Pangeran Maestro Bab II

         Kami menunduk memutari halaman belakang rumah. Daffa di depan membawa cabang pohon yang tadi digunakan untuk mengahantam penyerang yang nyaris membunuhku. Hujan masih sederas tadi. Dan penerangan masih bersumber dari kilat petir yang menggila.  Yang harus kami tuju hanyalah desa, meminta bantuan dan menelfon polisi. 

        Suara letusan dan teriakan terdengar bersahutan di tengah halaman, tampat perebutan nyawa berlangsung. Sudut mataku masih menangkap gerakan pertarungan dari dari halaman yang makin berlumpur. Namun kami harus cepat keuar dari tempat ini. Tidak mustahil akan datang lagi komplotan hyena membantai habis kami tanpa sisa. Langkahku semakin memberat. Bahuku yang terluka menyisakan kebas hingga ke pergelangan tangan. 

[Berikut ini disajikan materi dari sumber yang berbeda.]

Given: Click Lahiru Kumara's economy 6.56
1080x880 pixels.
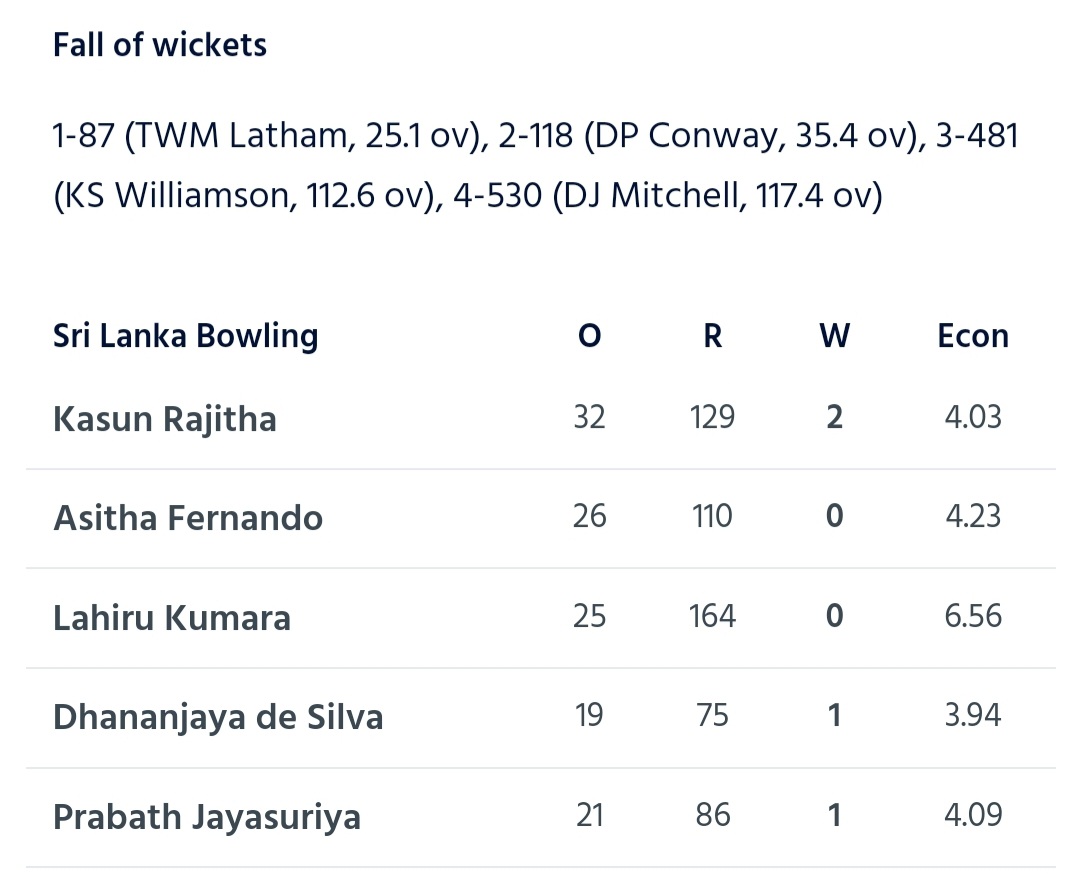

              Beberapa langkah dari pintu belakang, aku terpancang kaget. Daffa gemetar dengan pandangan lurus ke dapan. 

              “B-bang Akbar...”
...
...
...


            “Ku dengar bang aulia akan pergi kuliah”

               Alis Daffa bertaut tak suka. Yol cengengsan tanpa dosa ”.. aku nggak nguping kok” 

              “Aku tak menuduh kau nguping” 

               “Tapi matamu berapi”

               “Itu karna kau bersalah”

              “Nggak”

              “Ngaku!” 

               “Issh.. Iya iya. Aku nggak sengaja denger, puas?” 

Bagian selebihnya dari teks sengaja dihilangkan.